Meet Chef Paula Shoyer, on the right.
Louisville.com: On your website, you describe your culinary style as "A new direction in Kosher food and desserts." What do you hope to achieve with each creation? What direction do you seek to lead?
Paula Shoyer: I am trying to improve the quality of kosher desserts from home bakers to bakeries to caterers and restaurants. Many places are still serving the same desserts I ate as a child. There are delicious parve desserts in many places, just not everywhere yet. I want to change the culture so we go back to from scratch-artisan baking in our community.

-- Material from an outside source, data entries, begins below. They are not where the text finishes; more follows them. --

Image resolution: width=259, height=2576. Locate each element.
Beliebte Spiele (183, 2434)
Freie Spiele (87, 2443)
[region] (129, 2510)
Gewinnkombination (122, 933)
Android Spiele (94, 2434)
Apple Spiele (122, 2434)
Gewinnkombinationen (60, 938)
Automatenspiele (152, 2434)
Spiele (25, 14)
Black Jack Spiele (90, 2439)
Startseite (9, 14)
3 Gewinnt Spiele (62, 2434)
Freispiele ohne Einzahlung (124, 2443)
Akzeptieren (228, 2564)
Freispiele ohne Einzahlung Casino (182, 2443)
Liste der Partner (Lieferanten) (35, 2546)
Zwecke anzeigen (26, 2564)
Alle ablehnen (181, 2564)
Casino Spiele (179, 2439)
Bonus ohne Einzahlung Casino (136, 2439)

This carrot cake even had me as a fan, and I am not typically crazy about carrot cake unless it is top-notch.
Lou.com: You received your diploma from a Paris culinary school. How did learning the art of making pastries in the city of Paris influence you?

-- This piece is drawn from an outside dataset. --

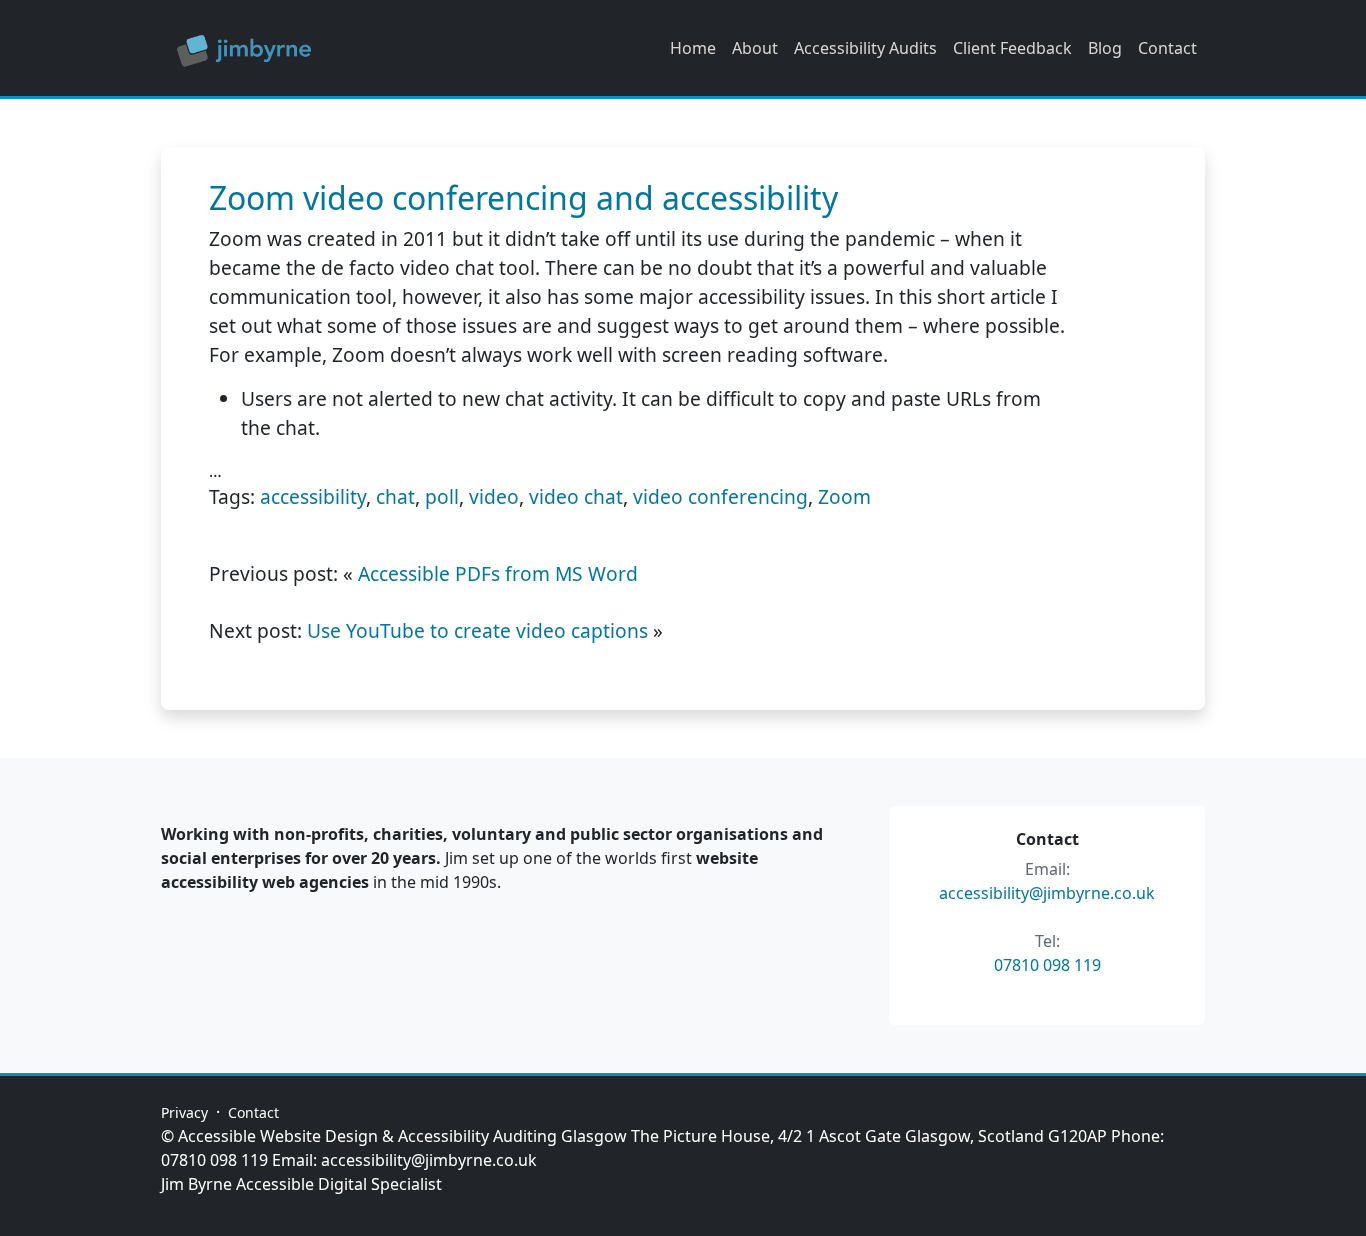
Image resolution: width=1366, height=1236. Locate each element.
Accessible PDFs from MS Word (498, 573)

PS: Paris remains my primary baking influence to this day and I go every few years to see what the new trends are and then bring that back to the Jewish community.
Lou.com: You originally started off as a lawyer and speechwriter. Was baking always a passion in the background? What made you decide that this was what you ultimately wanted to do?
PS: I have loved baking since my Easy Bake oven when I was five and my grandmother was an amazing baker. It just never occurred to me that it could be a real profession until I was older. I went to pastry school for fun, not looking to change careers, but that led to catering... Then teaching then editing then writing books... Now two books and number three in progress. Freelance writing, teaching around the world, and who knows what next.
Chef Paula Shoyer owns and runs Paula's Parisian Pastries Cooking School in Chevy Chase, Maryland.
Lou.com: In your "kosher baking revolution," what are some of your favorite pastries you have made over the years?
PS: Chocolate mousse meringue layer cake from The Kosher Baker. Salted Caramel Banana Tart Tatin and Florentine Bars from The Holiday Kosher Baker. I love making French macaroons of all flavors and colors.
Fruit Pie Bars
Harriet Behr and Rhonda Reskin enjoying the event.
Westport Whiskey and Wine. I loved the lively flavor of the sweet sparkling Moscato.
Michelle Ellisburg of Hadassah sampling some of the tasty appetizers.
Susan Waterman, Stephanie Mutchnik, and Amy Benovitz were also excited to be a part of this Passover event.
Sold-out event filled with people ready to learn from Chef Paula Shoyer.
Linda Spielberg and Linda Schuster, chairs of the event.
Chef Paula Shoyer believes in "just good desserts. Don't believe something should just be good enough for Passover." And the same concept applies to gluten-free creations, of which Shoyer has over 37 recipes. She infuses the traditional with a new contemporary twist. Shoyer said we "bake to celebrate, to comfort, for all of the occasions of [our] lives." With whatever limitations may come our way, who says we have to expect anything less than the best? "Never settle for anything bad."
Life is meant to be rejoiced. Savor it like great dessert, one mouth-watering morsel at a time.